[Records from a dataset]
━━━

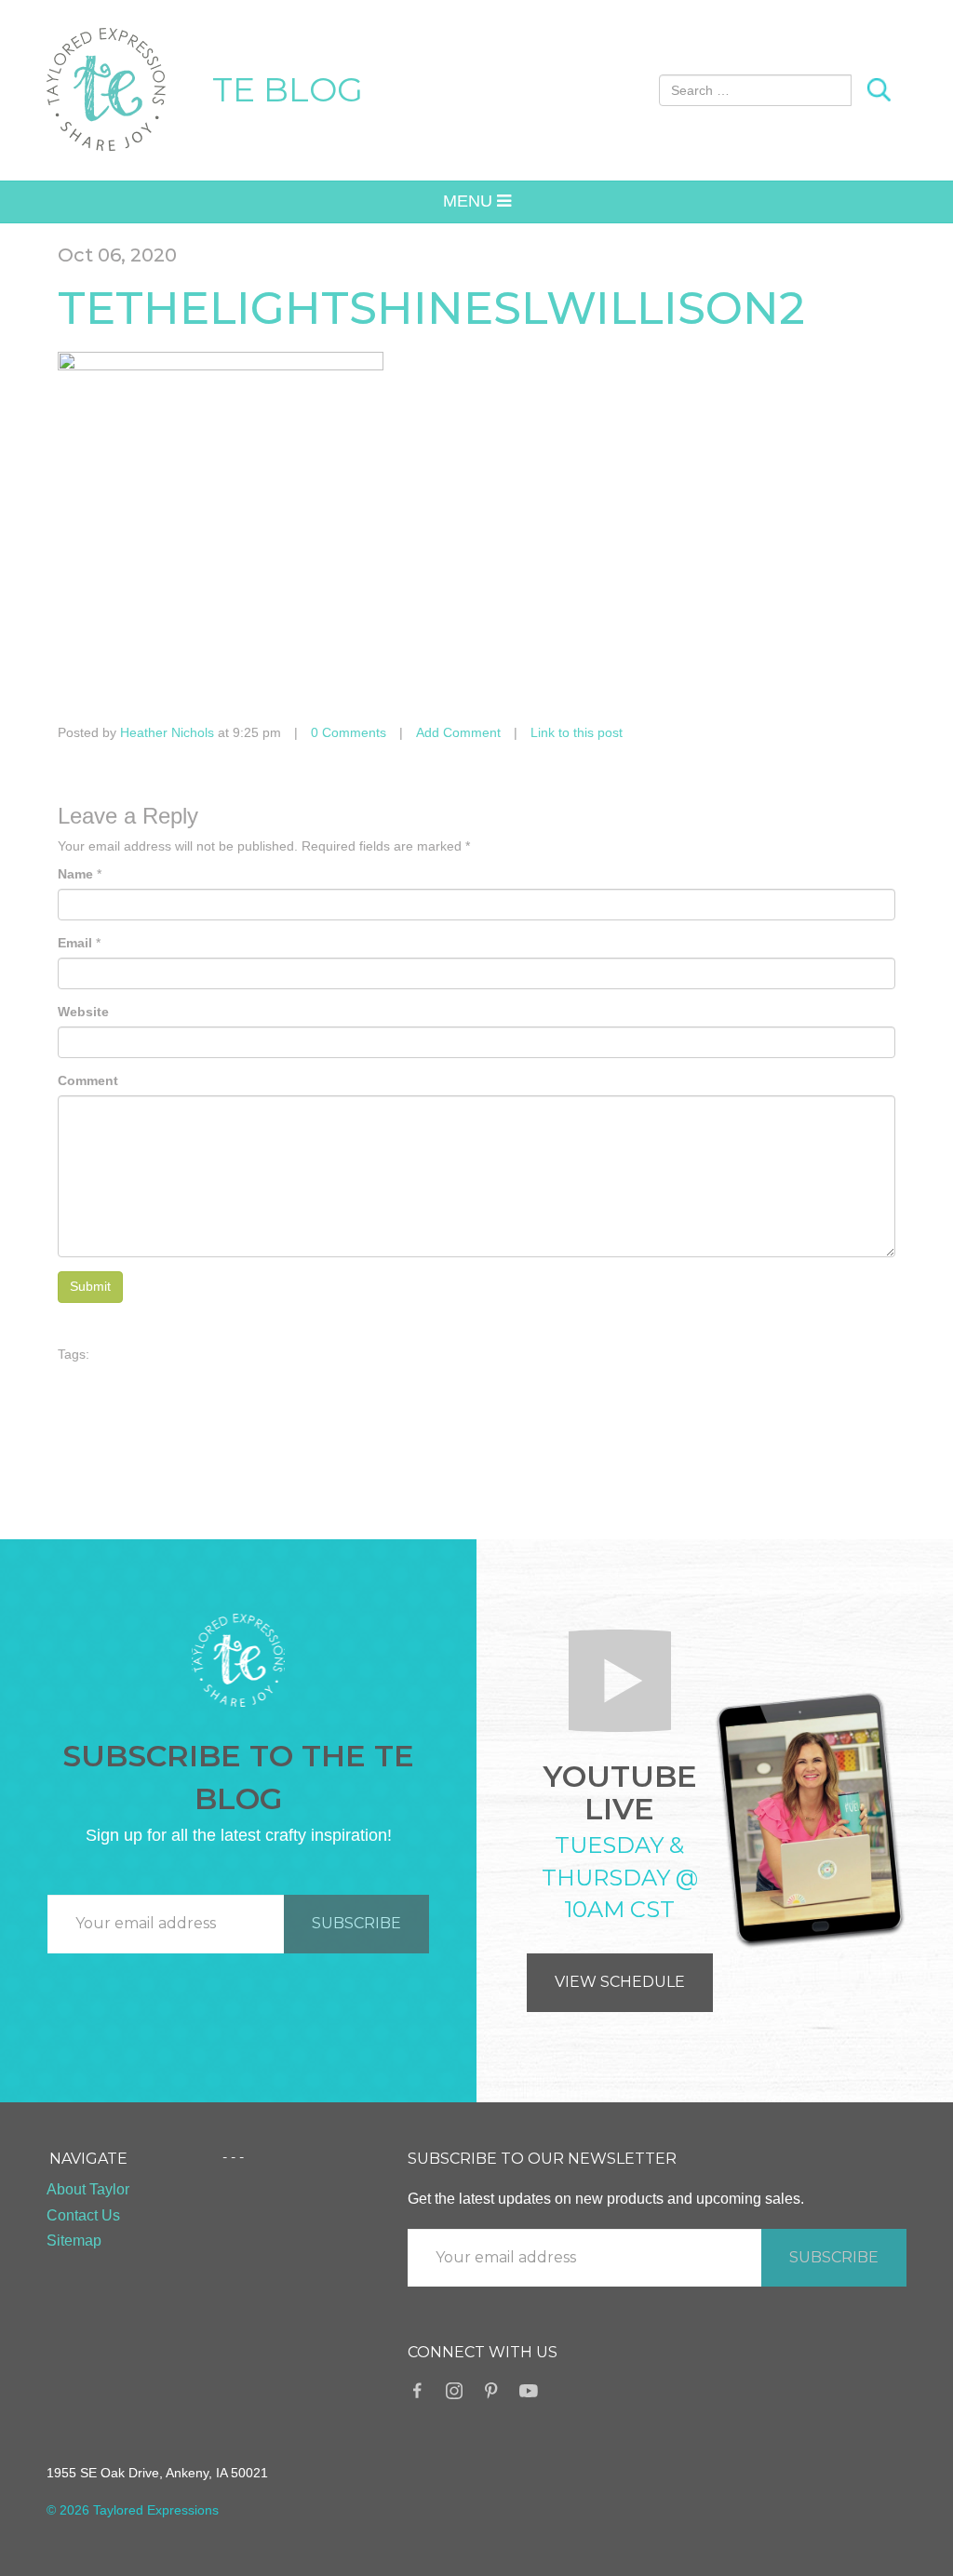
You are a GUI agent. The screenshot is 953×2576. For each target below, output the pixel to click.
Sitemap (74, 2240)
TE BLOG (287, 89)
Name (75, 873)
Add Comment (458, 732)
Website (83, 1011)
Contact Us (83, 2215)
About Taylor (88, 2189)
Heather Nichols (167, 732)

━━━

* **EXERCISE REQUIREMENTS**:
Give back each entry exactly as it appears, with no pictures.

* **SOLUTION FOR THIS EXERCISE**:
You are a GUI agent. The screenshot is 953×2576. For each target below, output the pixel to click.
Sitemap (74, 2240)
TE BLOG (287, 89)
Name (75, 873)
Add Comment (458, 732)
Website (83, 1011)
Contact Us (83, 2215)
About Taylor (88, 2189)
Heather Nichols (167, 732)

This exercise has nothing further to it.